Cheating ourselves about our company vision
There are many cases of medium-size and small enterprises that have a good product and earn attractive returns. Some are family-owned companies and have a lengthy history behind them. Many have had the ability to continue innovating their product and keeping their customers satisfied. In his excellent work Hidden Champions of the 21ST Century, the author Hermann Simon examines the success of companies that, though small, have a significant share of a small market.
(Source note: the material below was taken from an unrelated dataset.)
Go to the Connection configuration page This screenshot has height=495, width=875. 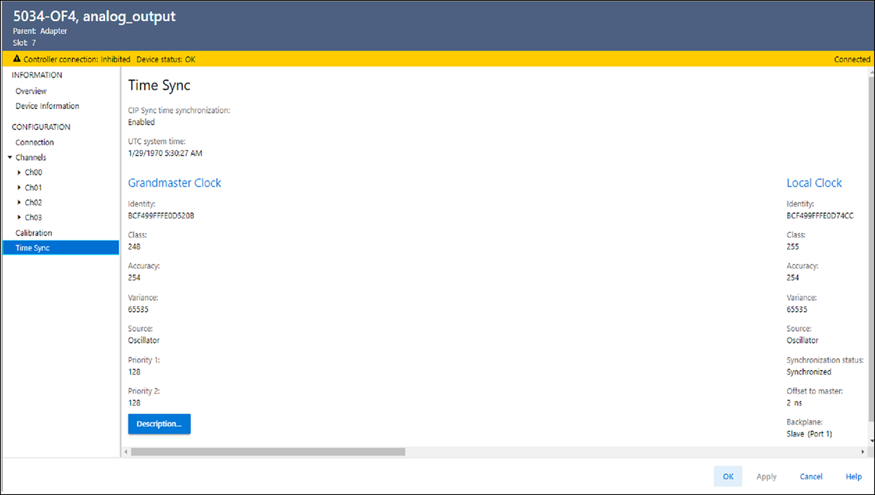[34, 142]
Years later, Professor Simon himself confirmed that the phenomenon of globalization and the development and internationalization of countries such as China, India, Brazil and others have changed the situation and companies that used to be hidden champions for having dominated a small market have now turned into small companies in markets that have become much larger.
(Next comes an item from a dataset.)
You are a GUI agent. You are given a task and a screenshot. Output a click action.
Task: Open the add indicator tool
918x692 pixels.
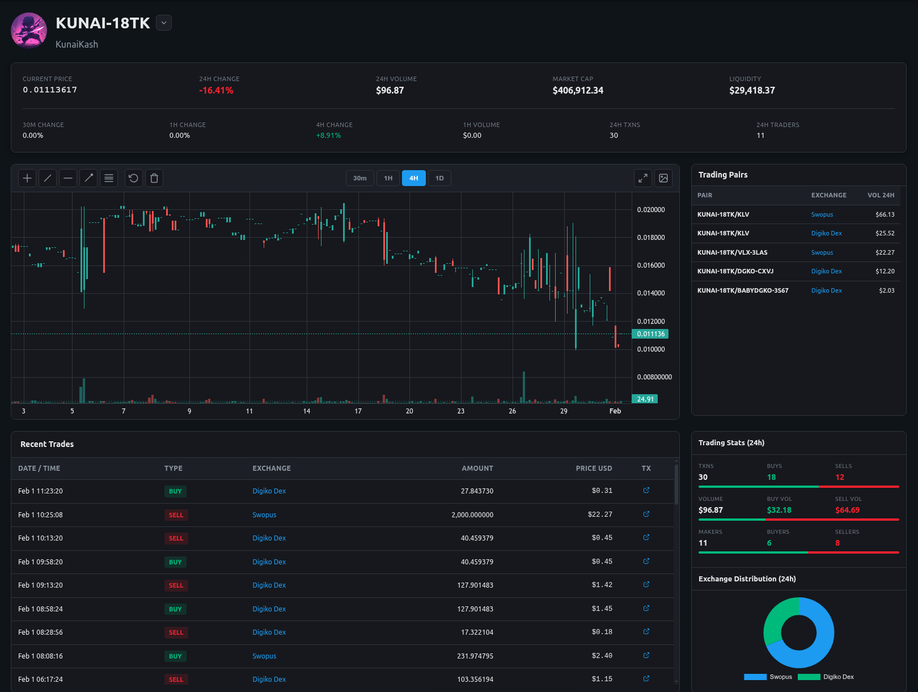pyautogui.click(x=27, y=178)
Obviously there are some hidden champions that have been able to grow at the fast pace at which their markets have expanded, but they are clearly in the minority. The problem arises when the management of a company chooses not to concern itself with this situation.
A German producer of automotive components manufactured by sheet steel stamping had sales of 68 million euros, with a net profit of 3.5 million in 2017. The company had grown by 8% between 2013 and 2016 after virtual stagnation between 2009 and 2013. The company was family-owned and had been founded in 1920 by the great-grandfather of the family shareholder who was the managing director. The company supplied mainly German car manufacturers and exported just under 20% of its sales. It was based in Hamburg but had offices in Paris, Barcelona and Chicago to promote its exports. After many years of relations with its suppliers, of giving them good service and excellent quality, the company maintained its relations with its German customers although in 2018 its sales accounted for a small fraction of stamped product purchases and they were competing with other suppliers, some of them more than a hundred times larger.
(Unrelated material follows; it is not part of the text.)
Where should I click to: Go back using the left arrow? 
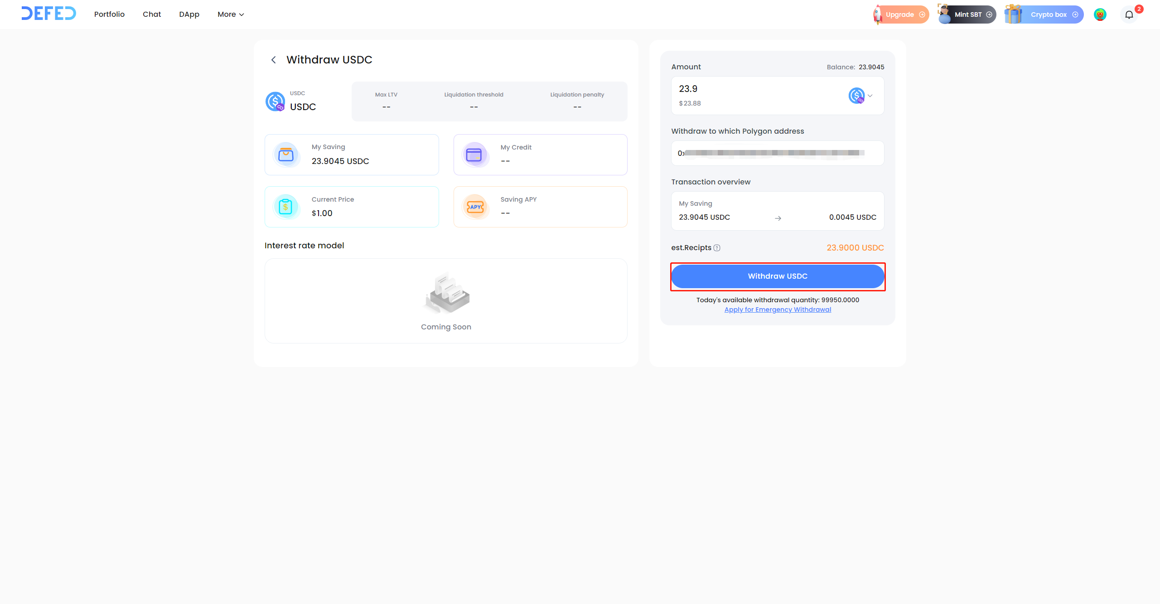click(x=273, y=60)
After organizing a small professional board for the company, the family accepted the recommendation to sell the company to one of its competitors, a successful enterprise ranked among the top producers of stamped steel parts. The family shareholders understood how difficult it was for such a small business to be viable in the long term. The quality of its product, its team and the excellence of its service led a competitor to understand that acquiring it would give it market share and above all value, and therefore paid around eight times its EBITDA, amounting to eighty million euros. It is very likely that such a small and largely local company competing with multinationals would at some point have been ruled out as a provider to simplify supply and it would have been very difficult for this small business to find an alternative customer.
Moreover, companies of a certain size sustain research and development activities that allow them to explore other materials, other production processes (with robotics, 3D printing), digitization of its activities, progression of the global market through the growth of new markets (China, Western Asia, Africa, et cetera). And all this entails a considerable cost and requires high-quality people and services that would hardly be sustainable for a small business.
2017 and 2018 were a good time to sell a company. There was plenty of cash flow, it was possible to borrow comfortably and a certain process of concentration of enterprises was taking place, leading, among other things, to obtaining very reasonable prices for these transactions. But countless companies that have no future due to the same circumstances we analyzed earlier will prefer to delude themselves and believe that they will continue to survive in good condition in an increasingly global environment and therefore with a far higher total sales volume, competing with larger companies than theirs, working in changing environments due to technological, and in some cases disruptive, advances. If we want to avoid this self-deception, we should conduct a sustained analysis of our sector’s progression, but above all of our market share and whether this share is relevant. Sometimes there are sectors with many relatively small markets in which, in turn, there can be several small businesses serving relevant portions of that relatively small specialized market.